U.S. Promises A Reduction of American Forces If North Korea Denuclearizes

kpride, Oct. 24, 2014, 11:29 a.m.

United States Secretary of State John Kerry recently announced that America would be willing to reduce the number of troops on the Korean Peninsula if North Korea denuclearizes.  Speaking in Berlin, Kerry told reporters, "We've said from day one that if North Korea wants to rejoin the community of nations, it knows how to do it. It can come to the talks prepared to discuss denuclearization." 

"The United States is fully prepared -- if they do that and begin that process, we are prepared to begin the process of reducing the need for American force and presence in the region because the threat itself would then be reduced," he added.
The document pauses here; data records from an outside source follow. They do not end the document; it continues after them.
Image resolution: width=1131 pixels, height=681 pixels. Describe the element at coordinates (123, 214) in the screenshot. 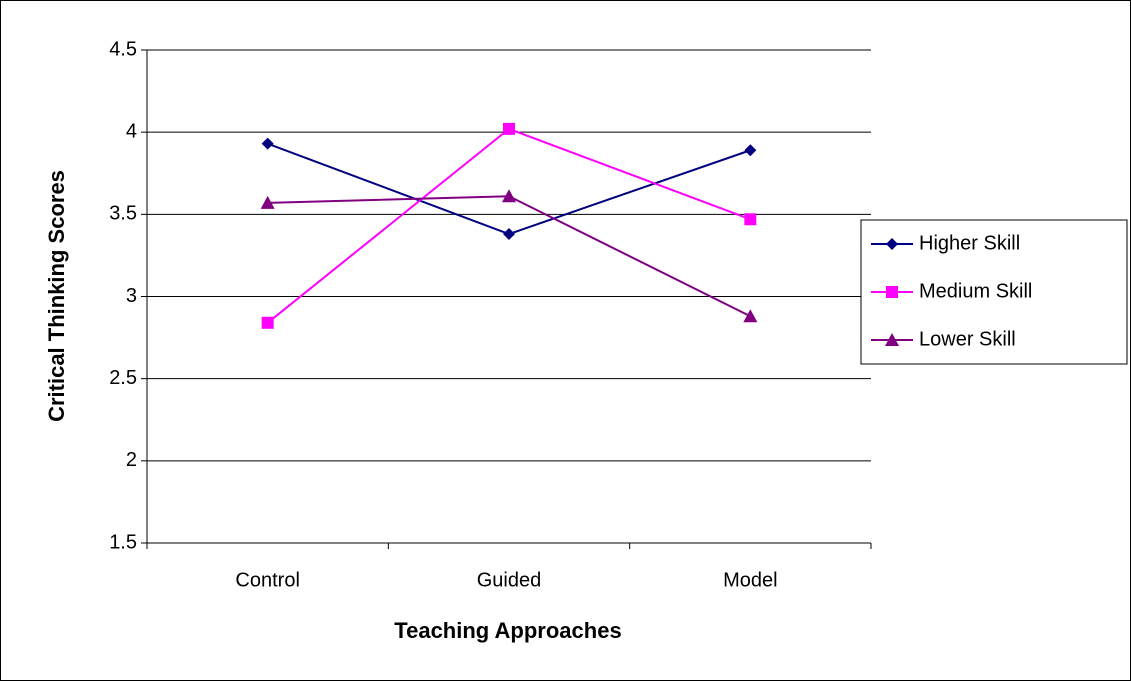

I see `y-tick-label: 3.5` at that location.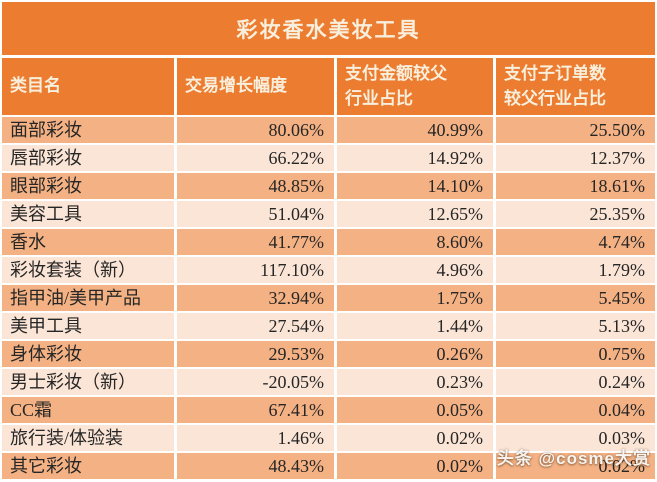  What do you see at coordinates (88, 186) in the screenshot?
I see `category-cell: 眼部彩妆` at bounding box center [88, 186].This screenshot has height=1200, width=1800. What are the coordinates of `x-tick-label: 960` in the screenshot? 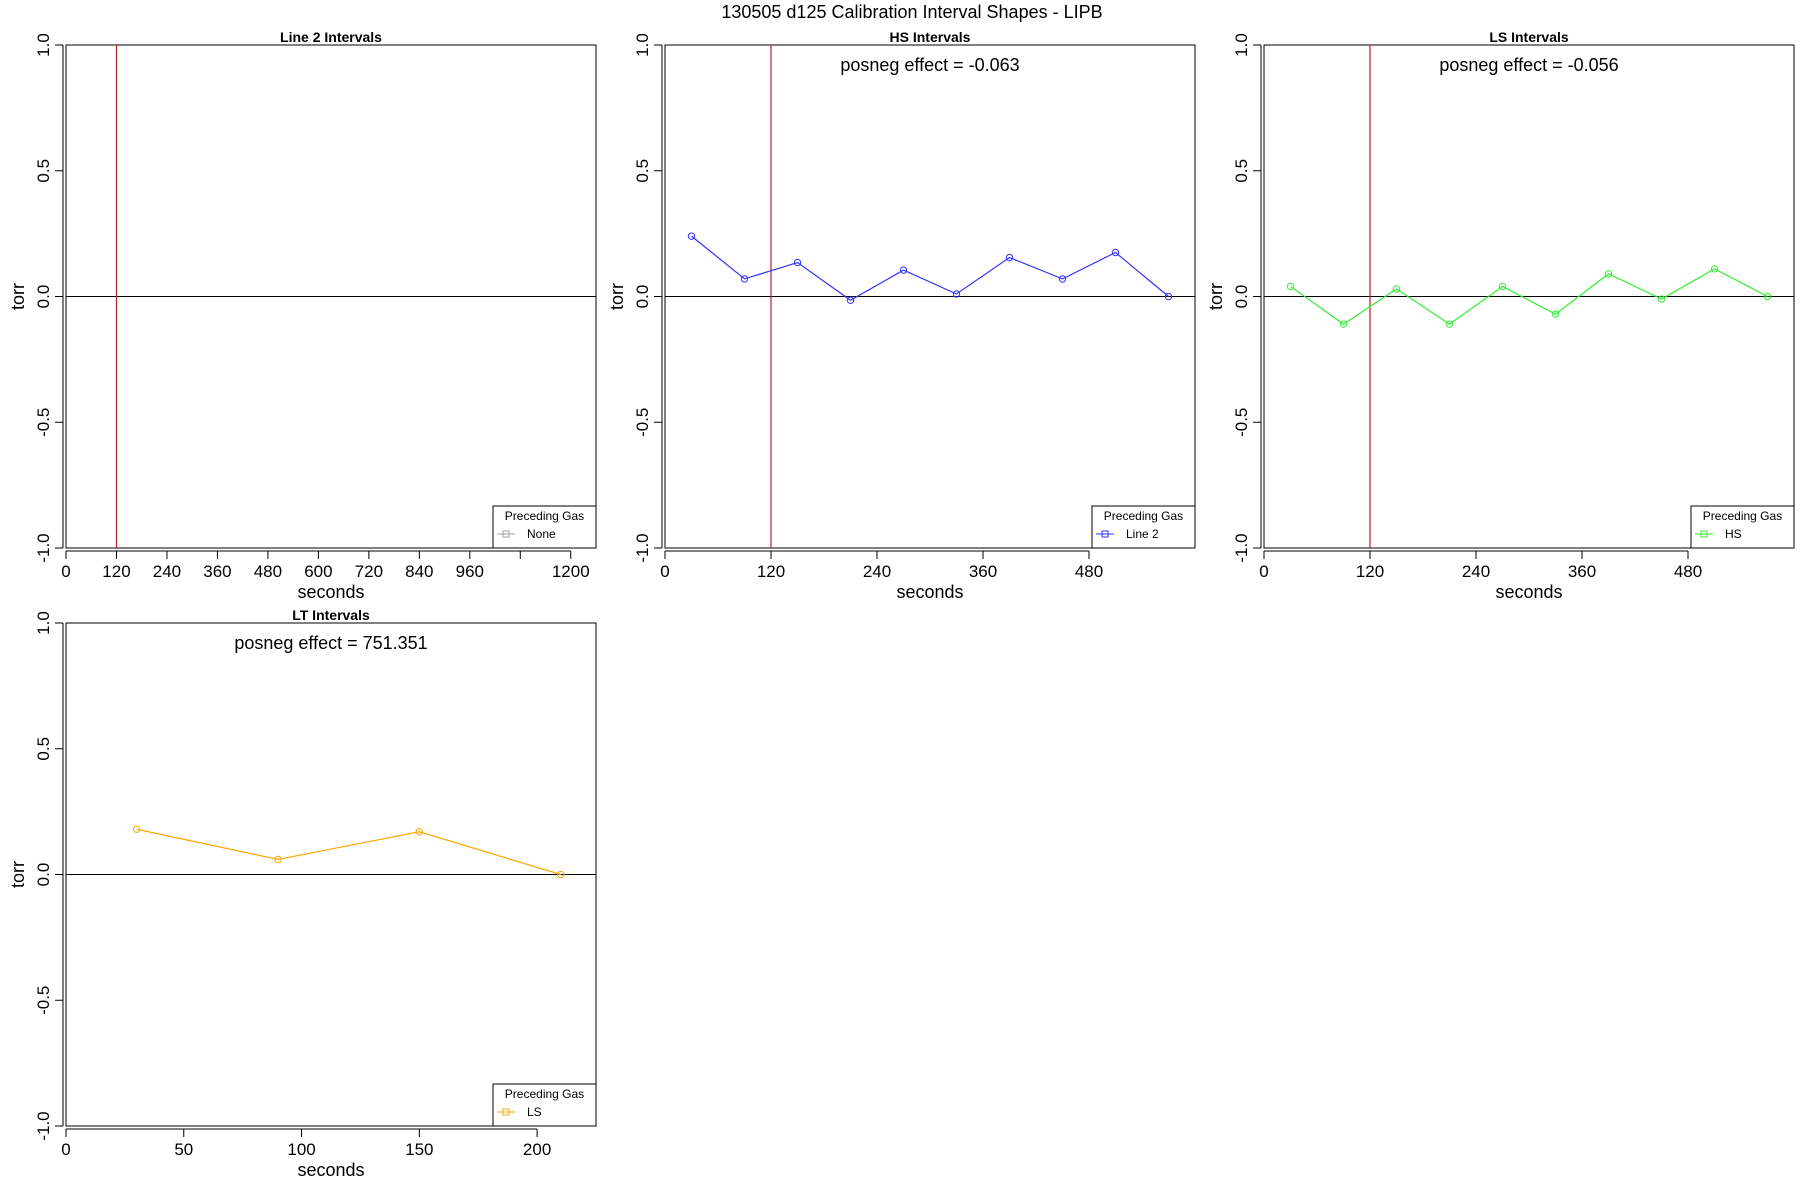 It's located at (470, 572). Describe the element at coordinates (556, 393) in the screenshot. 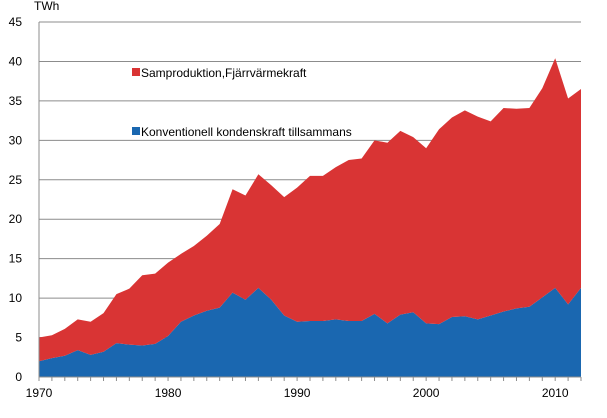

There is speculation about secret talks between Washington and Pyongyang, especially given the abrupt release of Jeffrey Fowle, one of three Americans detained in the North.  Foreign Ministry spokesman Roh Kwang-il here struggled to downplay the issue. Roh said Kerry "made the remarks to urge the North to implement denuclearization in a substantive way. As far as I know there is no discussion at present about whether to cut the size of the USFK or maintain its current size." 

He added that the two countries agreed in 2008 to maintain the size of the USFK at the current level of 28,500 troops. "And this has been reaffirmed continuously through the annual Seoul-Washington Security Consultative Meeting."   Roh ventured that Kerry "may have meant that this is an issue that can be discussed when the North is denuclearized." 

On a visit to Washington, Foreign Minister Yun Byung-se tried a similar line. "The reduction of the USFK will be discussed in the distant future when the denuclearization is realized," he said.  "Despite Pyongyang's release of Fowle, it's too soon to conclude that there's been a sea change in the attitude of the North. And U.S. officials also maintain that there's no change in the U.S. policy," he claimed. 

Washington also tried to play down Kerry's remarks. State Department deputy spokeswoman Marie Harf said, "He was restating our long-standing policy that we are focused on denuclearization of the peninsula, and obviously... over the long term, this is part of the discussion... But he was not, in any way, going beyond what we've said for a very long time about what has the potential to happen here."